● Aufgabenstellung
Setzen Sie den Text über den Aufstieg des rechten Populismus in Deutschland im Anschluss an seinen letzten Satz fort.

● Ausgangstext

-.-.-

Bild: Auch sie trifft der rechte Hass: „Volksverräterin“ Merkel
Im Frühjahr 2013 entstand als Reflex auf die Euro-Krise eine neue
bürgerliche Partei rechts des etablierten Spektrums. Mit beträchtlichem
Erfolg bündelte sie Protestpotenzial gegen den Euro und gegen Brüssel, sie
gewann Anhänger mit dem populistisch intonierten Sehnen nach der Wiederkehr
des Nationalstaats.
Im Herbst 2013 verfehlte die Alternative für Deutschland (AfD) ganz knapp
den Einzug in den Bundestag. Mit dem Plädoyer gegen Zuwanderung und zur
Bewahrung „abendländischer Kultur“, Feindseligkeit gegen Muslime und
Parolen gegen eine als bürgerfeindliche Schimäre denunzierte „Political
Correctness“ zog die AfD ins Europaparlament und dann in die Landtage von
Thüringen und Brandenburg.
Mit dem Beifall der Wähler radikalisierte sich die Partei bis zum Rauswurf
ihres professoralen Hoffnungsträgers Bernd Lucke im Sommer 2015. Der
gründete mit seinen Anhängern ein neues Becken, in das der Unmut des
Mittelstands über das Ungemach der Zeitläufe fließen kann. Auch die Allianz
für Fortschritt und Aufbruch (Alfa) des Professors wird sich
radikalisieren, denn ohne undifferenzierte Verurteilung von Missständen,
ohne Brandmarkung von Gegnern, ohne rabiate Feindstilisierungen bleiben die
Leute nicht bei der Stange. Das ist ein Bewegungsgesetz des rechten
Populismus. Zur politischen Gesetzmäßigkeit gehört auch die
Türöffnerfunktion der auf Demagogie basierenden randständigen rechten
Bewegungen für den Rechtsextremismus.

-.-.-

● Angezeigte Daten

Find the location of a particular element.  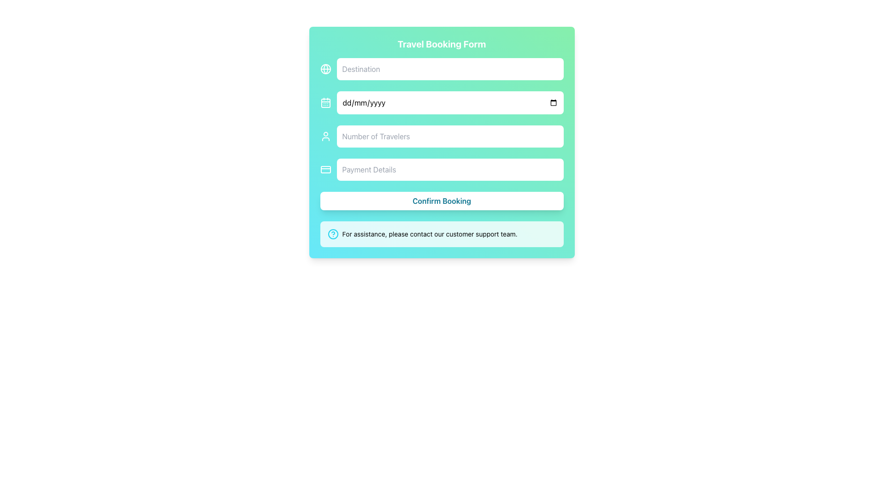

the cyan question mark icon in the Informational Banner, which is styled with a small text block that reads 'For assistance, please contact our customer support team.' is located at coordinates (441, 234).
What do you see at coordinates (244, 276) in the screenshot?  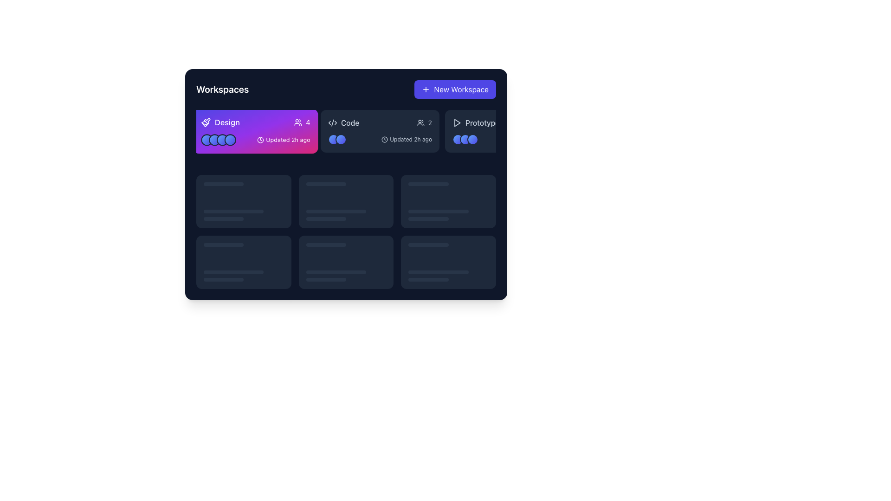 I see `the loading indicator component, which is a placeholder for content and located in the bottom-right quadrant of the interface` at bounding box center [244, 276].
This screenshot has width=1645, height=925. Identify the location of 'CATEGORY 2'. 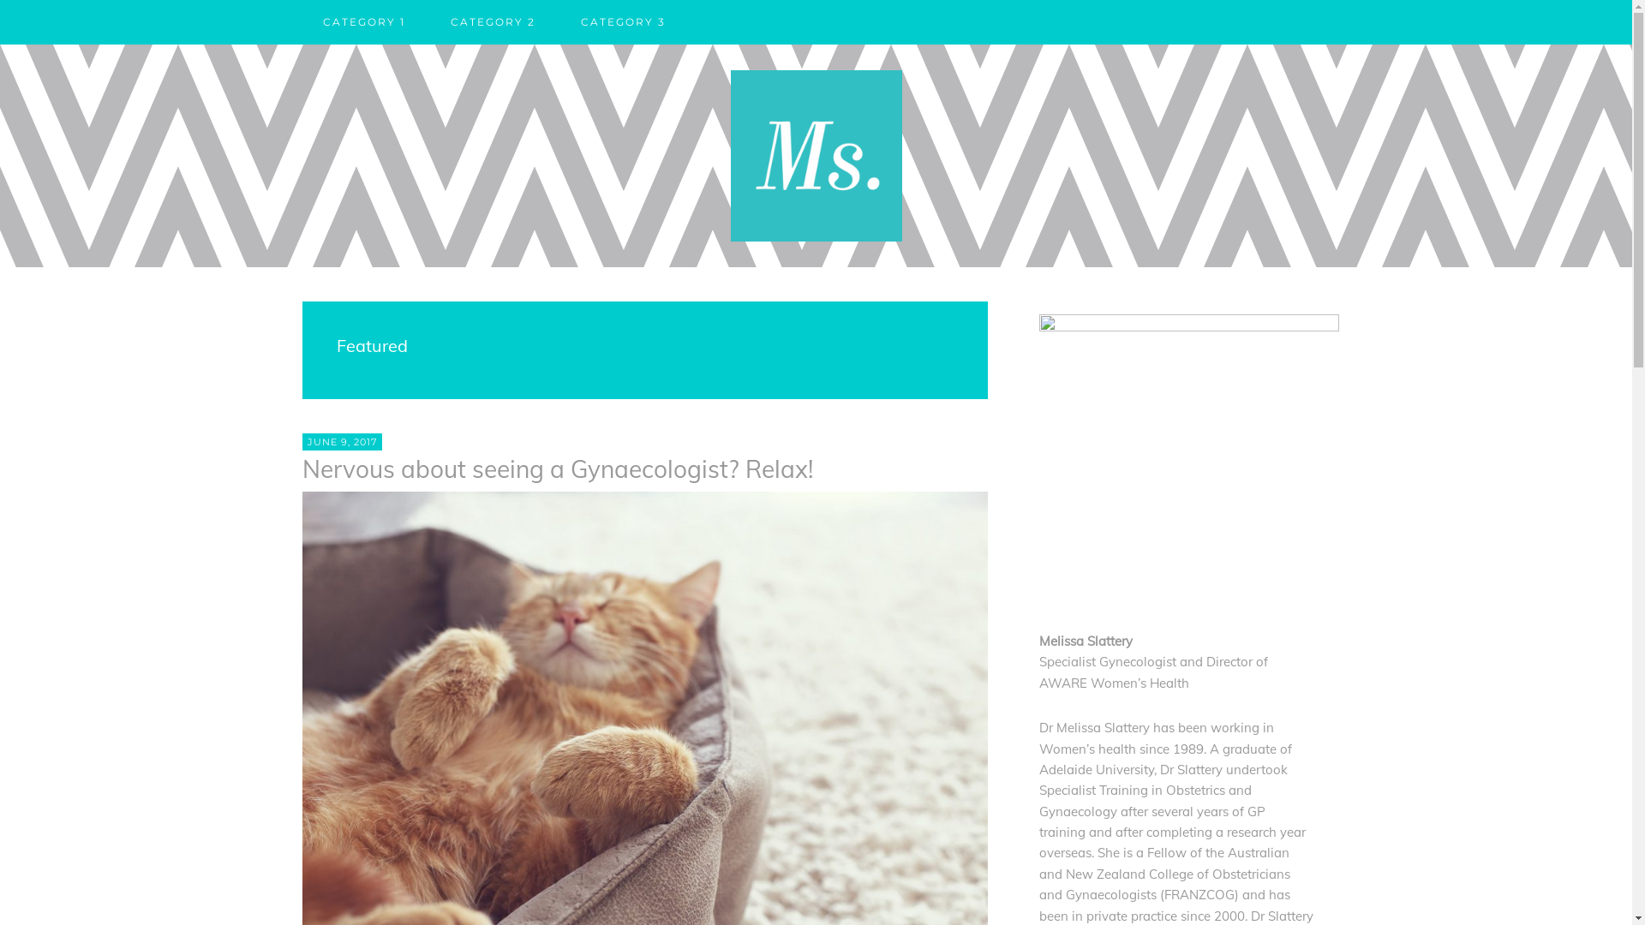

-.-.-

● Schriftliche Antwort
Das zeigt die gerade ein Jahr alt gewordene skurrile Dresdner Bewegung, die
es schafft, ohne Programm und ohne überzeugendes Personal Tausende
Missmutige auf die Straße zu bringen. Wutbürger demonstrieren montäglich
gegen die Idee der Toleranz, offenbaren ein krudes Weltbild aus Fremdenhass
und Zorn gegen die Obrigkeit, zeigen sich als frustrierte Underdogs, die
sich von Partizipation ausgeschlossen fühlen, weil sie das System der
repräsentativen Demokratie nicht verstehen wollen und die Möglichkeiten
politischer Teilhabe, die geboten sind, verschmähen und verachten.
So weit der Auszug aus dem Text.